## TRY IT
Write out precisely the lines beginning with the line that contains "Image resolution: width=731" and ending with the last line of the entries, and no other lines.

## EXTRACTED ENTRIES
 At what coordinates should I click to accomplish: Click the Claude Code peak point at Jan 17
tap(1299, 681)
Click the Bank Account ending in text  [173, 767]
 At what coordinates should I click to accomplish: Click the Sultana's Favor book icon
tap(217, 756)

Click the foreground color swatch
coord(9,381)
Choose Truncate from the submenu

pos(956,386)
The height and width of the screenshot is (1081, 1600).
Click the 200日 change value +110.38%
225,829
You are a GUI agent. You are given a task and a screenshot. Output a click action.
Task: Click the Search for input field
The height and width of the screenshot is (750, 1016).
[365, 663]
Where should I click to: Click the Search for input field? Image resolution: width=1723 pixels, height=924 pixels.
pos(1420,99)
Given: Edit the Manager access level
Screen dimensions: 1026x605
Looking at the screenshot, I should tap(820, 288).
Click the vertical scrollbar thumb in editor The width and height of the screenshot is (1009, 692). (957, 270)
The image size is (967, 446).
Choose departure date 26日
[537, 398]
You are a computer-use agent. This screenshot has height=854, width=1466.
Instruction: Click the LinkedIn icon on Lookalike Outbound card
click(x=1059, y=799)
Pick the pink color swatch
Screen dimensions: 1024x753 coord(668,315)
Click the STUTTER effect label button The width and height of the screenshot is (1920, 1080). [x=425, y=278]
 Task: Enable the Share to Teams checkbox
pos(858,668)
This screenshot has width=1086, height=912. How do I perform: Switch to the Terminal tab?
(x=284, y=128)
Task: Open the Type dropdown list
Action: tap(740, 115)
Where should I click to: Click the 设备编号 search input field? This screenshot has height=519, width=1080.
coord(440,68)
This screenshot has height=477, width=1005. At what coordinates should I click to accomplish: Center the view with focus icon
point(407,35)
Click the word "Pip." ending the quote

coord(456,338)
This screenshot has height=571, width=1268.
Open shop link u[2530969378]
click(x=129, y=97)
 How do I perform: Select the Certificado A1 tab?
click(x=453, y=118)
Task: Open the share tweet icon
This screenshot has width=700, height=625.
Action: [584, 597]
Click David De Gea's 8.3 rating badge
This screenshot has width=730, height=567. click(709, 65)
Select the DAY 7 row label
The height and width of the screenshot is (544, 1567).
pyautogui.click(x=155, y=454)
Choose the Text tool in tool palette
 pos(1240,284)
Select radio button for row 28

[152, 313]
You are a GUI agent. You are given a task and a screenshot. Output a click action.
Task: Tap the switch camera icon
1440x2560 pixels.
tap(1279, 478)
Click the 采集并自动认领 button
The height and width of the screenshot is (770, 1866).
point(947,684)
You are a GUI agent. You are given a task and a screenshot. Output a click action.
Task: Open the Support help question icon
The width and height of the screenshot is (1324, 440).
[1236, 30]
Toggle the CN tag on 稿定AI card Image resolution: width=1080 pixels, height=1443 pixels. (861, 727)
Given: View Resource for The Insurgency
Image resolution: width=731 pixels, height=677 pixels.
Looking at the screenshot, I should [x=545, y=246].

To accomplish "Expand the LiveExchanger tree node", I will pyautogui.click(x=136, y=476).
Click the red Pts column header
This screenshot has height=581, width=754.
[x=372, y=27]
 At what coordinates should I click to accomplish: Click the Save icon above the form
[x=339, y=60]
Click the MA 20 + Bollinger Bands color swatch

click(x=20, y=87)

## SOLUTION FOR THIS PROBLEM
Image resolution: width=731 pixels, height=677 pixels.
Looking at the screenshot, I should [x=545, y=246].

To accomplish "Expand the LiveExchanger tree node", I will pyautogui.click(x=136, y=476).
Click the red Pts column header
This screenshot has height=581, width=754.
[x=372, y=27]
 At what coordinates should I click to accomplish: Click the Save icon above the form
[x=339, y=60]
Click the MA 20 + Bollinger Bands color swatch

click(x=20, y=87)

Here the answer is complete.